El gobierno mexicano advirtió este martes 16 de junio de 2026 que rechazará la solicitud de detención con fines de extradición contra Rubén Rocha Moya, gobernador con licencia de Sinaloa, si Estados Unidos no entrega las pruebas que sustenten las acusaciones de vínculos con la delincuencia organizada. La presidenta Claudia Sheinbaum Pardo hizo esta declaración durante su conferencia de prensa matutina, donde enfatizó que hasta el momento no se han recibido ni las pruebas ni los documentos formales relacionados con la solicitud presentada por una oficina del Departamento de Justicia estadounidense.
El secretario de Seguridad y Protección Ciudadana, Omar García Harfuch, complementó que ni Rocha Moya ni otros exfuncionarios de Sinaloa han solicitado medidas de protección al gobierno federal, y que el gobernador con licencia cuenta únicamente con escoltas estatales.
Sheinbaum explicó que, en ausencia de pruebas, México puede rechazar la solicitud de detención urgente, aunque la Fiscalía General de la República continúe con sus investigaciones. Además, recordó que Estados Unidos tiene la opción de solicitar formalmente la extradición dentro de un proceso judicial, el cual también requeriría la presentación de pruebas suficientes.
La presidenta recordó que esta situación no es inédita y que México enfrenta casos similares con solicitudes de extradición hacia Estados Unidos.

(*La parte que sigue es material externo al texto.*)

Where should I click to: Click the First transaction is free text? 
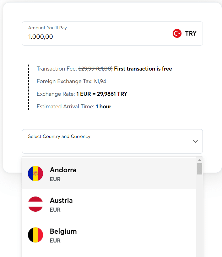point(143,69)
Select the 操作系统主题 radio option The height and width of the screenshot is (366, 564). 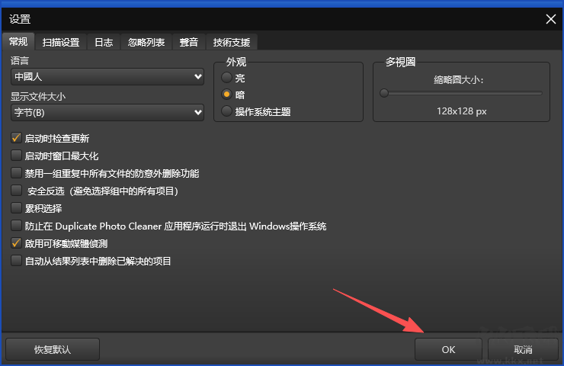(226, 111)
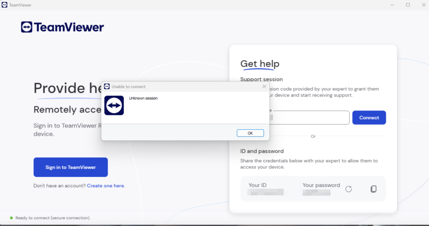
Task: Select Sign in to TeamViewer
Action: pos(70,167)
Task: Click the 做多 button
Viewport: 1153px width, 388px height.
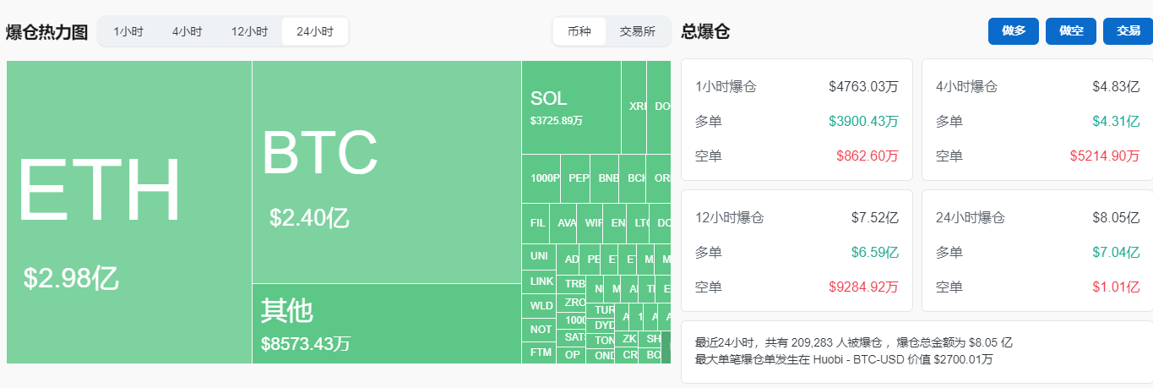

Citó como ejemplo el caso del exgobernador de Tamaulipas, cuya detención urgente fue rechazada por falta de pruebas, y mencionó que existen entre 10 y 15 casos similares, algunos de los cuales han sido presentados en México.
Finalmente, Sheinbaum puntualizó que no hay un plazo establecido para la entrega de documentos relacionados con la detención de Rocha Moya y otros exfuncionarios sinaloenses, y reiteró que hasta ahora no se han recibido las pruebas que sustenten las acusaciones.
Este episodio refleja la complejidad y la tensión que persisten en la cooperación judicial entre México y Estados Unidos, en un contexto donde la lucha contra la delincuencia organizada sigue siendo un desafío central para la justicia y la seguridad en ambos países.